Hi there, I’m using NixOS with services.avahi.enable and services.avahi.nssmdns set to true in my configuration.nix file.
When I run avahi-resolve -n example.local it returns the correct IP. However, other usages like ssh example.local or ping example.local result in errors like: ssh: Could not resolve hostname example.local: Device or resource busy
and
/run/wrappers/bin/ping: example.local: System error
Process Ping example.local exited abnormally with code 2
It seems like something is preventing avahi from resolving the hostname to an IP address in these cases. How might I fix this?
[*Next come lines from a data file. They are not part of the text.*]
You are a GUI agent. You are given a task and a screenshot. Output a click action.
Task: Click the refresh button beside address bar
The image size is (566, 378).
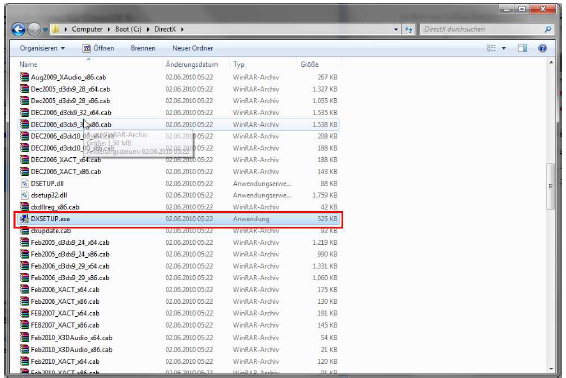409,29
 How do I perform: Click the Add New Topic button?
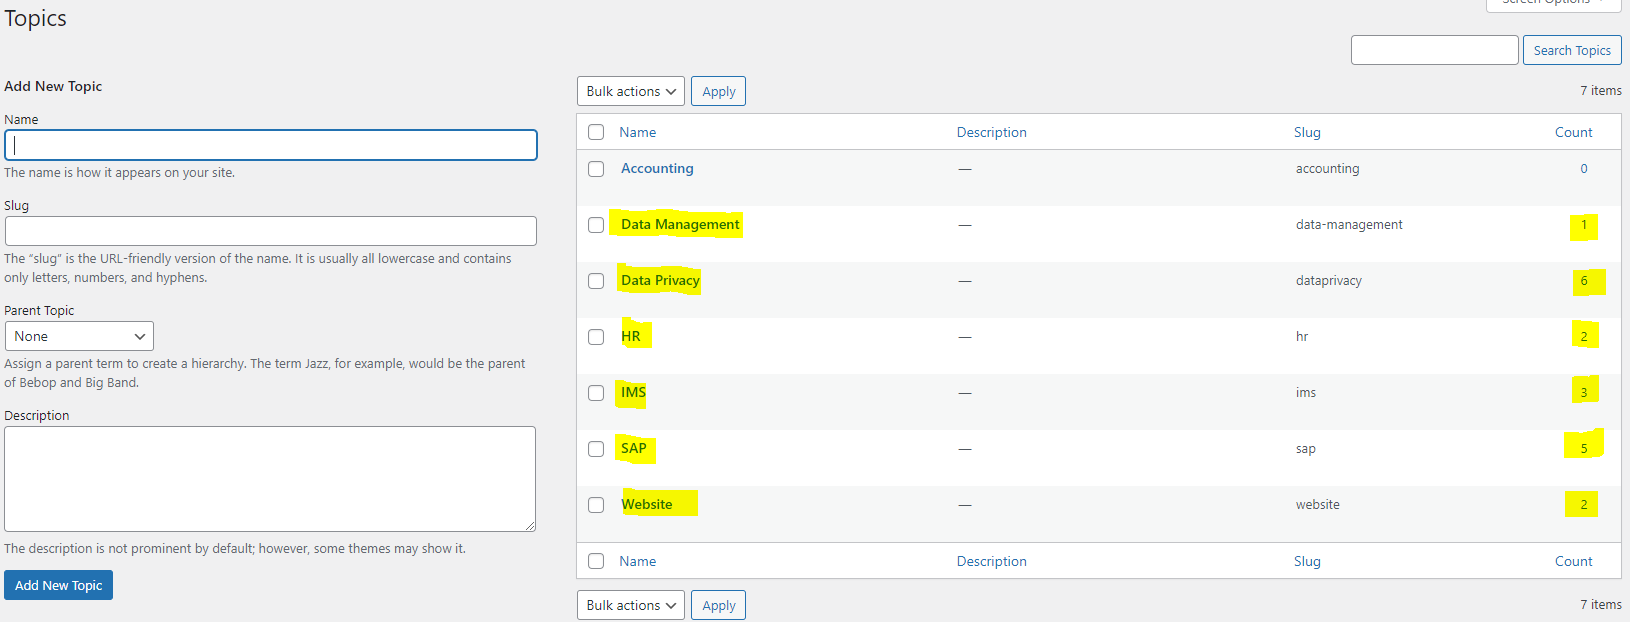click(58, 585)
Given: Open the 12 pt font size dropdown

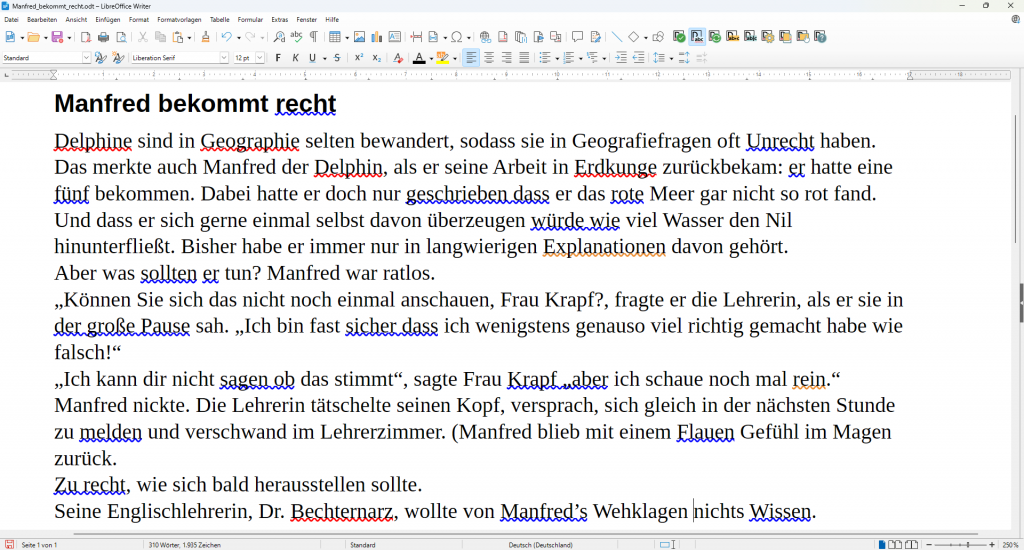Looking at the screenshot, I should (x=260, y=58).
The .local top-level-domain is unique. Lookups are resolved through mDNS, which listens on port 5353. The local mDNS daemon collects information about available network services through this port.
If the local firewall service is not configured to support mDNS, then the machine will not know about network services advertising as .local devices. Ideally enabling avahi would be enough for the firewall to support it, but maybe the nixOS implementation is incomplete, or you have something else overriding it.
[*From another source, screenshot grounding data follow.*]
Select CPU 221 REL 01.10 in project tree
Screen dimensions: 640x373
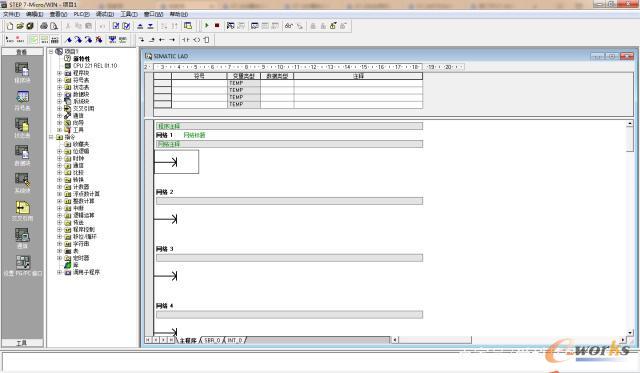point(95,66)
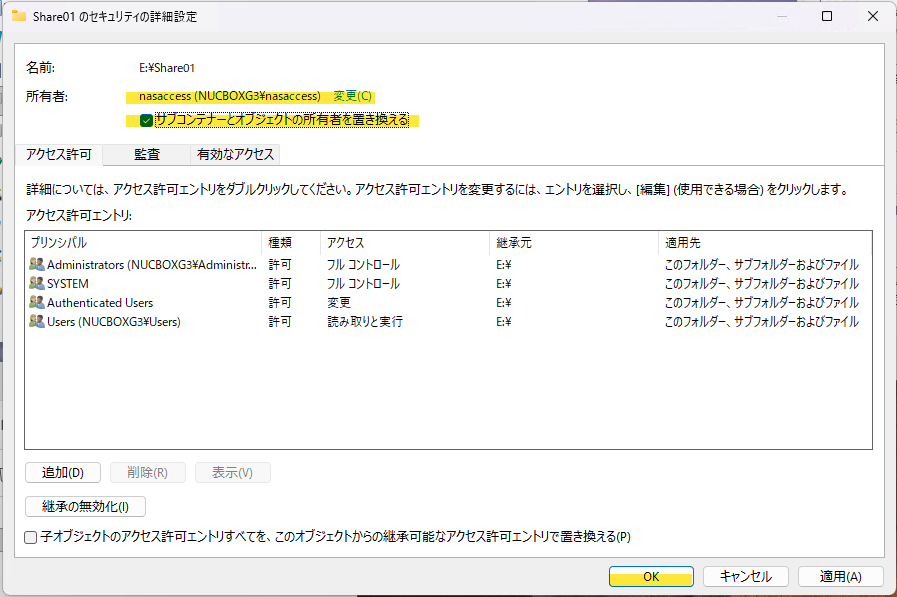Enable replace all child object permission entries checkbox
This screenshot has height=597, width=897.
click(x=31, y=537)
Similarly, for the local host to lookup .local addresses, the name service resolver must be configured to use mDNS before the traditional lookup path. Again, this should happen automatically with nixOS, but local resolver configuration is complicated enough that accidentally overriding proper .local lookup seems too likely when configuring other name resolution services.
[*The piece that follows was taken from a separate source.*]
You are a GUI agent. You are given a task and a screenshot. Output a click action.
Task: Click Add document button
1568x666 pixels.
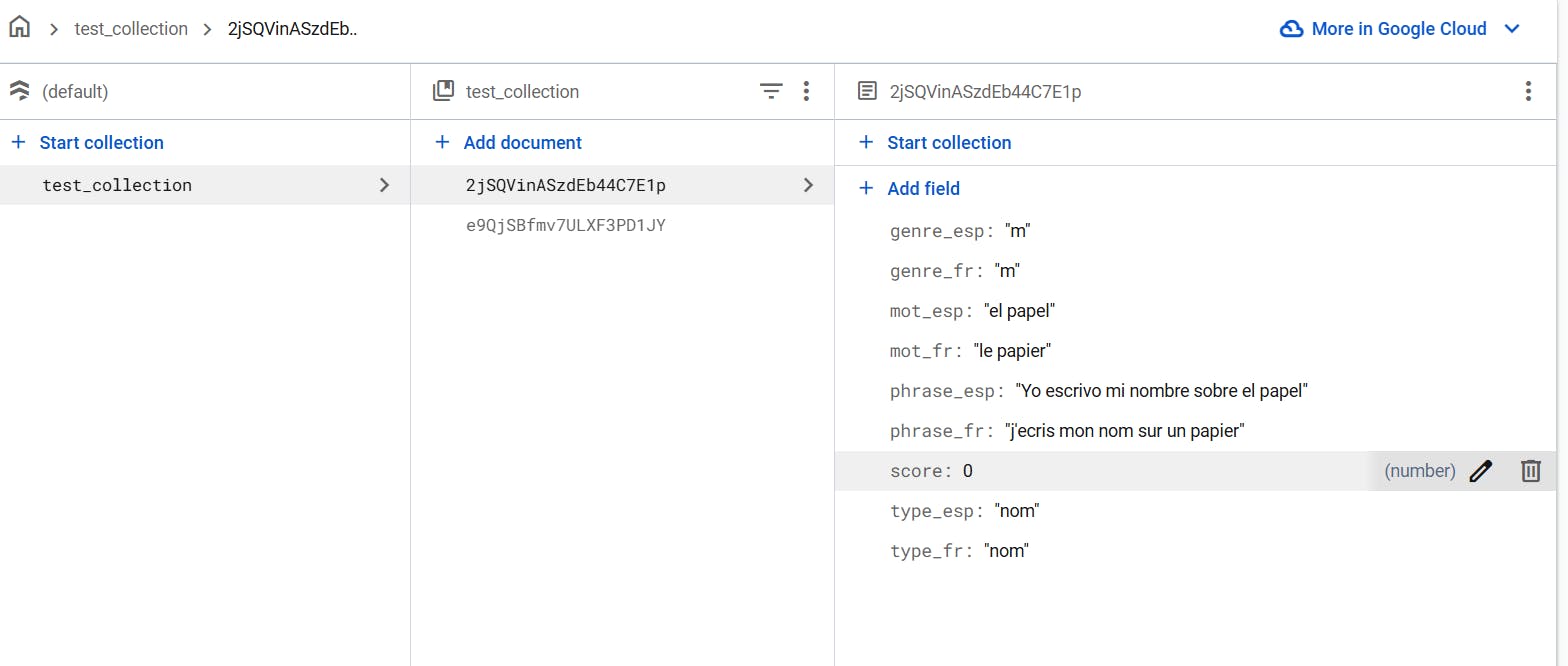click(x=522, y=143)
Most home routers use .lan as a top-level-domain for devices on the local network, along with the device host name supplied in its DHCP request or manually assigned in the router config. You might find that .lan just works on your network, as in ping my-other-machine.lan.
To investigate why .local is not working, I’d first thoroughly review all network-related bits of the OS config. Often the nixOS module info is insufficient, requiring studying the module source code, Arch Linux Wiki, and the man-pages for the relevant services to understand what each bit is doing and how they might interact. Sometimes also there is useful info available from sudo journalctl -b and sudo journalctl -f.
I never figured out what the firewall problem was all about; the port was open. I found that resolving .local names would work for a few minutes after restarting avahi (usually a result of doing a nixos-rebuild switch), but give it a few minutes and it’d silently stop working.
I enabled the firewall debug settings and couldn’t figure out what was going wrong with it. I’m afraid I don’t have those to hand, but it’s immaterial to my current problem.
In the end, I just disabled the firewall and that was enough for me, until recently where it seems like resolution is intermittently failing, even for the current host:
# ping pea.local
ping: pea.local: System error
... wait ...
# ping pea.local
PING pea (172.28.0.1) 56(84) bytes of data.
64 bytes from pea (172.28.0.1): icmp_seq=1 ttl=64 time=0.117 ms
FWIW My router does not appear to resolve local devices as either .local or .lan, so I don’t think it’s interfering. .local names have been very reliable on Ubuntu and Debian devices on my network. Maybe I will try and compare configs…
The first Debian device I checked used mdns4_minimal only. I looked into this and the 4 means IPv4. On NixOS, avahi.nssmdns uses mdns which apparently tries IPv6 first and then falls back to IPv4.
IPv6 has caused me no end of pain the past so this sounded suspicious. My network also doesn’t support IPv6 anyway and even if it did, I’d be happy to use IPv4 since it’s all LAN anyway.
For this reason I disabled avahi.mssdns and instead copied its definition, using mdns4 instead.
# this is what avahi.nssmdns does, but mdns4 (IPv4) instead of mdns (dual-stack)
system.nssModules = pkgs.lib.optional true pkgs.nssmdns;
system.nssDatabases.hosts = pkgs.lib.optionals true (pkgs.lib.mkMerge [
(pkgs.lib.mkBefore [ "mdns4_minimal [NOTFOUND=return]" ]) # before resolve
(pkgs.lib.mkAfter [ "mdns4" ]) # after dns
]);
Immediately after instating this configuration, it’s been working first time every time, but I will have to test it over a longer period of time to truly have any confidence in whether that’s fixed it or not.